(Exercise brief) Turn the records below into a Markdown table with the columns "Row" and "Record line," giving each nonblank line its own numbered row. Leave out blank lines and pictures.

Screenshot and document pointing records:
···
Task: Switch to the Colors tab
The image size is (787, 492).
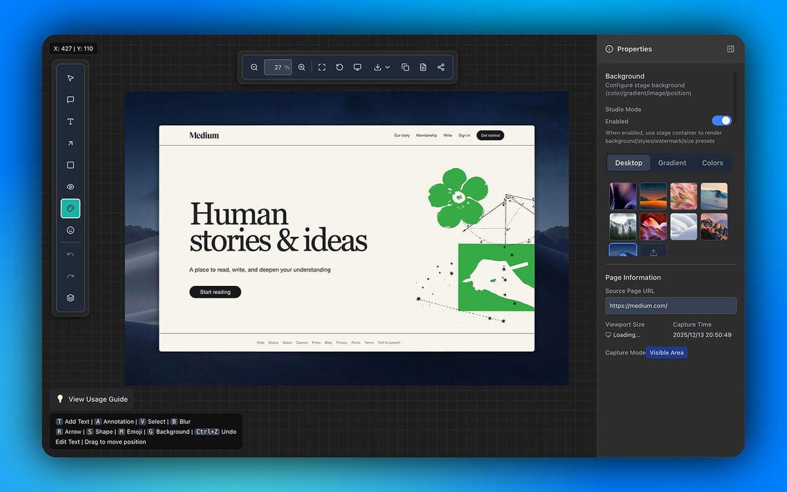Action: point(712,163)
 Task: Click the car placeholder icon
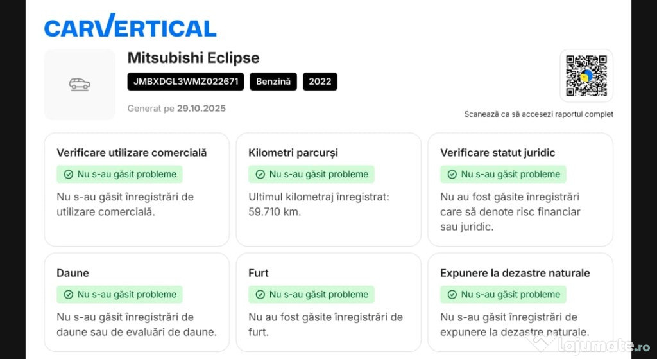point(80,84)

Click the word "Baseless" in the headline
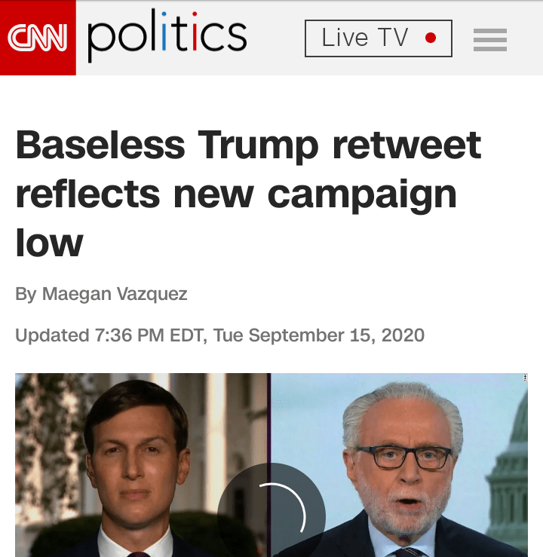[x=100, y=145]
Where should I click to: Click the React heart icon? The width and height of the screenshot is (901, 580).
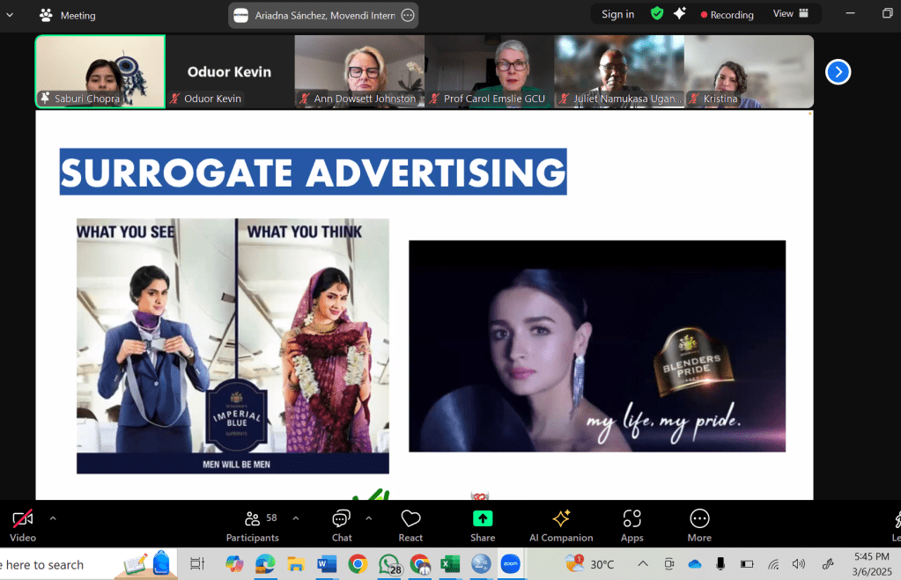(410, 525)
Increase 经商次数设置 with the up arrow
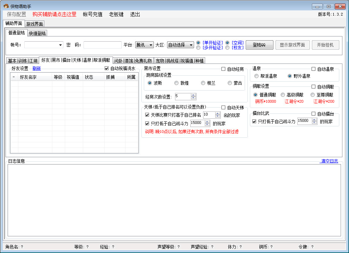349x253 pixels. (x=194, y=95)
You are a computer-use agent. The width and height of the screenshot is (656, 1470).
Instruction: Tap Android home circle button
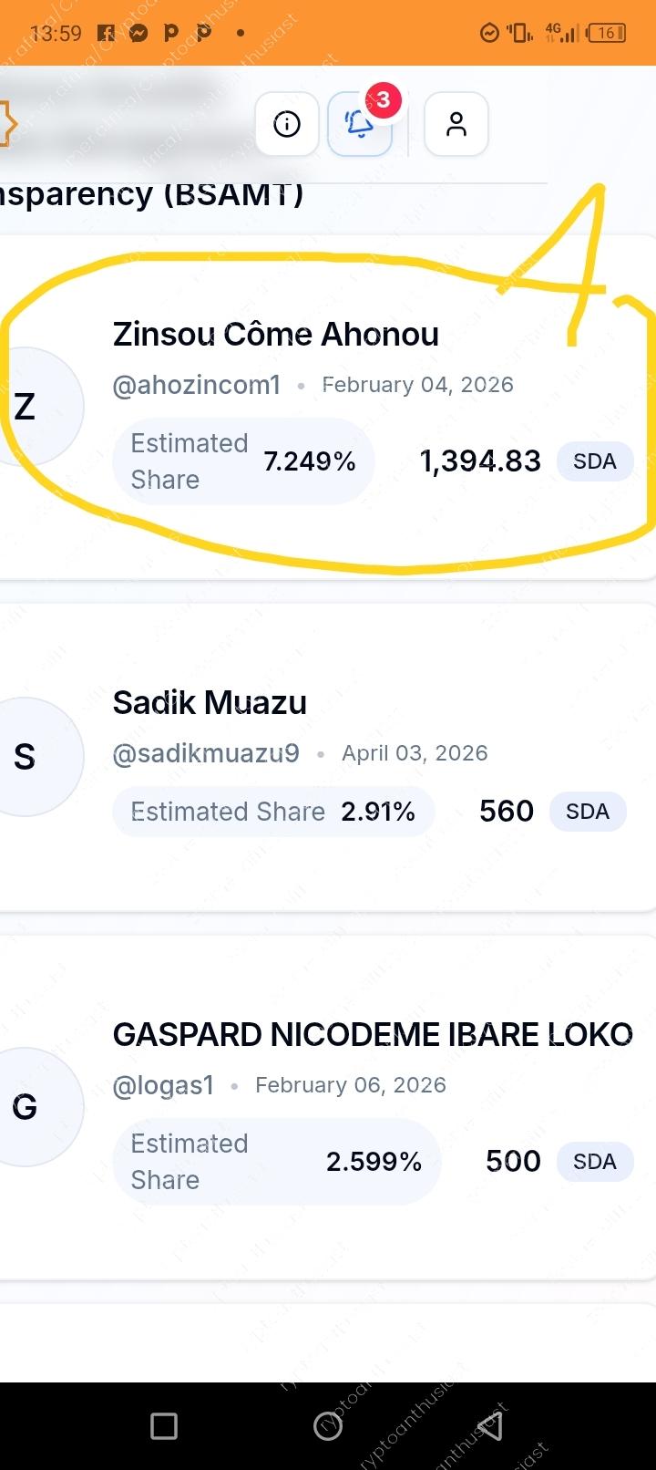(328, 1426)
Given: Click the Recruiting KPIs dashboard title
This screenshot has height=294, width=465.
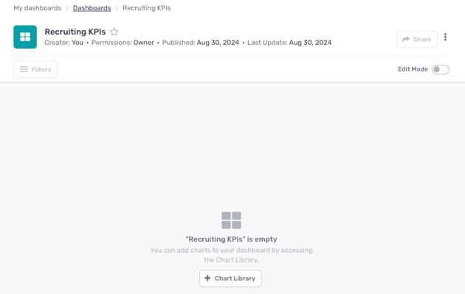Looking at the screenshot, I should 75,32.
···
(Task result)
| Row | Record line |
|---|---|
| 1 | Task: Switch to the Colors tab |
| 2 | The image size is (787, 492). |
| 3 | Action: point(712,163) |
| 4 |  Task: Click the car placeholder icon |
| 5 | point(80,84) |
| 6 | Click the word "Baseless" in the headline |
| 7 | [x=100, y=145] |
| 8 | Where should I click to: Click the React heart icon? The width and height of the screenshot is (901, 580). |
| 9 | (410, 525) |
| 10 | Increase 经商次数设置 with the up arrow |
| 11 | 349x253 pixels. (x=194, y=95) |
| 12 | You are a computer-use agent. The width and height of the screenshot is (656, 1470). |
| 13 | Instruction: Tap Android home circle button |
| 14 | (328, 1426) |
| 15 | Given: Click the Recruiting KPIs dashboard title |
| 16 | This screenshot has height=294, width=465. |
| 17 | Looking at the screenshot, I should 75,32. |